◆ **Objetivo do exercício**
Reproduza literalmente o trecho do texto sobre os planos Austral e Cruzado, desde "Algumas diferenças em" até "quanto de objetivos.", com ambos os limites incluídos.

◆ **Texto citado**

Friday, February 05, 2016

Algumas diferenças em relação ao cruzado

Pedro J. Bondaczuk

O duríssimo plano de austeridade econômica, imposto pelo presidente argentino, Raul Alfonsin, ao seu país, em 14 de julho passado, visando conter um voraz processo hiperinflacionário, começa, a partir de amanhã, a ser suavizado. Muita gente procura comparar o projeto Austral com o Plano Cruzado, posto em prática, na última sexta-feira, pelo presidente José Sarney, no Brasil. Há, de fato, algumas semelhanças entre as duas medidas, embora existam marcantes diferenças, tanto de intensidade, quanto de objetivos.

Enquanto a meta do presidente Alfonsin era apenas conter a inflação argentina, que na ocasião já alcançava um acumulado de doze meses superior a 1.000%, a do governo da Nova República olhou um pouquinho mais à frente. Tem, é claro, também a intenção de derrubar “as muralhas inflacionárias”, depois que as taxas se instalaram comodamente num novo patamar, o de 15% mensais; Mas pretende, acima de tudo, manter o País crescendo e a uma cifra anual mínima de 5%. De que maneira? Desviando as aplicações especulativas, que nenhum lucro traziam para a sociedade, para investimentos produtivos, através da eliminação dessa invenção verde e amarela chamada de “correção monetária”. Incentivando o pequeno poupador a guardar as pequenas migalhas que sobram de seu suado dinheirinho, para que elas cresçam e se multipliquem. E, sobretudo, dando uma sacudidela na país, para que os brasileiros entendam que a partir do instante em que o plano entrou em vigor, só mesmo com trabalho eles poderão conquistar aquilo que antes vinham procurando através de uma desregrada e oficializada jogatina. O fator psicológico das medidas, certamente, é dos mais importantes.

Outro ponto falho no Plano Austral, que no Cruzado foi corrigido, é a sua flexibilidade em relação ao salário. Na Argentina, ao contrário do Brasil, não foi instituída nenhuma escala móvel para proteger os ganhos do trabalhador quando, por qualquer razão, os preços voltassem a subir. Isso, como o presidente Alfonsin já percebeu, é uma bomba de tempo, capaz de detonar a qualquer instante, em greves e mais greves, complicando a recuperação de uma economia convalescente. Tanto notou esse pontop falho, que o está corrigindo. E hoje deverá anunciar ao país a concessão de um reajuste de 1,5 a 2% da inflação nos salários. A paralisação nacional bem-sucedida, promovida pela CGT, e que afetou toda a Argentina no dia 24 passado, abriu os olhos do governo desse país.

◆ **Extrato da listagem**
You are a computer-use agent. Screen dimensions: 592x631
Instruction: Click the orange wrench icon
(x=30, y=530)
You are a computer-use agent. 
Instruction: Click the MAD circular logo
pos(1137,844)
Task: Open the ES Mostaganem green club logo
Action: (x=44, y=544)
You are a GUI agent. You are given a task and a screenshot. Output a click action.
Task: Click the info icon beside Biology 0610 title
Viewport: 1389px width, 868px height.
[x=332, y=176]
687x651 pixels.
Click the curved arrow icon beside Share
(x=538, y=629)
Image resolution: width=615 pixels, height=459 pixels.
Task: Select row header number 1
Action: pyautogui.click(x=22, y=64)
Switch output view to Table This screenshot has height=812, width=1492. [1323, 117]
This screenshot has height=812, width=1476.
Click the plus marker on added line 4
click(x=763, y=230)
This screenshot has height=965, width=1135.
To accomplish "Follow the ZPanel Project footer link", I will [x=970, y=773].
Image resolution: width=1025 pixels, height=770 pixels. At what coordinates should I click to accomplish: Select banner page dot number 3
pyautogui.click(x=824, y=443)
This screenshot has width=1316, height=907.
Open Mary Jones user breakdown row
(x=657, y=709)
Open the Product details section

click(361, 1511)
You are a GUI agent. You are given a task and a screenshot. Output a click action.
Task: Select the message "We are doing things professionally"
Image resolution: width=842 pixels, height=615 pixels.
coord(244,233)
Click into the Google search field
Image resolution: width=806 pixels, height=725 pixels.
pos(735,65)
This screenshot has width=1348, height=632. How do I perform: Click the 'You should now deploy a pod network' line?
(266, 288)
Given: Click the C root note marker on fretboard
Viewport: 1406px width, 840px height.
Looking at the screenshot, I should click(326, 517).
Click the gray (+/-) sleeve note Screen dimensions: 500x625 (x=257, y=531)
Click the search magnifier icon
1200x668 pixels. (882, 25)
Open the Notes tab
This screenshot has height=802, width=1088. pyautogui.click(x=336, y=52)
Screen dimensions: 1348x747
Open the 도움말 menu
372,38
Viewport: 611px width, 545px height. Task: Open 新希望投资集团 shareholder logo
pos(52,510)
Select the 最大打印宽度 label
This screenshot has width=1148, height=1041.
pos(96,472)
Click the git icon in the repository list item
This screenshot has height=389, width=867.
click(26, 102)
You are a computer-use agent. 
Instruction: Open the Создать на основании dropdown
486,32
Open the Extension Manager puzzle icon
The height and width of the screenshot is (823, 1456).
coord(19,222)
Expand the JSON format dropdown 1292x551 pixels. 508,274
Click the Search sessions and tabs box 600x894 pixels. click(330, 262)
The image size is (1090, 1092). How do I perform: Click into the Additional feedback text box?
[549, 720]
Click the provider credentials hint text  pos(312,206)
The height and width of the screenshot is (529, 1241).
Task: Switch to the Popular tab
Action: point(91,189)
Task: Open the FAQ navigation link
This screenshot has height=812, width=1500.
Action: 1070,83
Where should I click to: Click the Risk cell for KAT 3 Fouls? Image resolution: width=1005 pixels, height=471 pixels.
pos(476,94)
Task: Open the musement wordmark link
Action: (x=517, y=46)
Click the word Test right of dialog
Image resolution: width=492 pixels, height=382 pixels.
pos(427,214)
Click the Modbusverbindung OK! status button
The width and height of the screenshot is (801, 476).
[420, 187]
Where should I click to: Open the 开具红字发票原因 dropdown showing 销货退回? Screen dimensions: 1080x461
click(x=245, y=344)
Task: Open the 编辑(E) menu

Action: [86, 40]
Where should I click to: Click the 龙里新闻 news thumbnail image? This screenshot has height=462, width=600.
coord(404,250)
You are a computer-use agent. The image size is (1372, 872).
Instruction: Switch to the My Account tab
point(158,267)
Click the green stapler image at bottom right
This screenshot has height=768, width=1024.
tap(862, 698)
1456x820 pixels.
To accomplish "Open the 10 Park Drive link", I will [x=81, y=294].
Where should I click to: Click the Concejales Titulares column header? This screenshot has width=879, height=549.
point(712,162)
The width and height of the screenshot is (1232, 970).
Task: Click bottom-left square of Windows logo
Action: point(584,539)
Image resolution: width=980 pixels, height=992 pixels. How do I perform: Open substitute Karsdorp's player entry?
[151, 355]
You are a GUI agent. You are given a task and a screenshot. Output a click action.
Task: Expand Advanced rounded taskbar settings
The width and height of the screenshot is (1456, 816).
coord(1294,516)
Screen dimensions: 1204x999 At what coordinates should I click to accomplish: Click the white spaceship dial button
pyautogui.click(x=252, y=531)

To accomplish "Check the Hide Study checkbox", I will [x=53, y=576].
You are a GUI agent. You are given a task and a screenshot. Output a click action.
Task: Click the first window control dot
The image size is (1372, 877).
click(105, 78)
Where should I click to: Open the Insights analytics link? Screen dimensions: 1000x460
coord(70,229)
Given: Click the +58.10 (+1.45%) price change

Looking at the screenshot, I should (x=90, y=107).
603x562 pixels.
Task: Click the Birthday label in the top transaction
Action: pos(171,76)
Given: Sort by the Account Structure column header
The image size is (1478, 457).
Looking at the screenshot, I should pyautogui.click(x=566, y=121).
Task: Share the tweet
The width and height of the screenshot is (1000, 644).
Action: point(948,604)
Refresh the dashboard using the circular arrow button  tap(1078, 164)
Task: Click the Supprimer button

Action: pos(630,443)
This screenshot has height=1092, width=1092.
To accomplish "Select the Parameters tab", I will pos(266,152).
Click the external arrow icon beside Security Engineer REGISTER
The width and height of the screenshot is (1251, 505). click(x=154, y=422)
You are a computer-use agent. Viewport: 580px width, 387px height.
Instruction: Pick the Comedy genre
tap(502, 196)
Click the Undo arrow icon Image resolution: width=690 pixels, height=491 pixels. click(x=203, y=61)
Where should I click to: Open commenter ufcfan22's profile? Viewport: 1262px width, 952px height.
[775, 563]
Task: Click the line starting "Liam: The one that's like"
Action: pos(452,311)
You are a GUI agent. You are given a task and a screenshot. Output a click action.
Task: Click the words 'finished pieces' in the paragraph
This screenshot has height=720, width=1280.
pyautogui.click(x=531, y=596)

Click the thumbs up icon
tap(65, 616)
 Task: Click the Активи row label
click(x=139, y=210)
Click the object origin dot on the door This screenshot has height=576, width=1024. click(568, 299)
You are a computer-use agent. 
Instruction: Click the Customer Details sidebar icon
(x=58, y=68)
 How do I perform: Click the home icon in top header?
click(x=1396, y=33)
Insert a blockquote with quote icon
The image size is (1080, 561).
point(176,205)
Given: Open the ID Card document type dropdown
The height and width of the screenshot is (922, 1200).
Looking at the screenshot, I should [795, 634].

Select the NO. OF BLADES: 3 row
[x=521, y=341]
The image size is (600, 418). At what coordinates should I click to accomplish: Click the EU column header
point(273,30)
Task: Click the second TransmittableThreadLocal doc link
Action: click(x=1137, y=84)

◆ **Resposta ao exercício**
Algumas diferenças em relação ao cruzado

Pedro J. Bondaczuk

O duríssimo plano de austeridade econômica, imposto pelo presidente argentino, Raul Alfonsin, ao seu país, em 14 de julho passado, visando conter um voraz processo hiperinflacionário, começa, a partir de amanhã, a ser suavizado. Muita gente procura comparar o projeto Austral com o Plano Cruzado, posto em prática, na última sexta-feira, pelo presidente José Sarney, no Brasil. Há, de fato, algumas semelhanças entre as duas medidas, embora existam marcantes diferenças, tanto de intensidade, quanto de objetivos.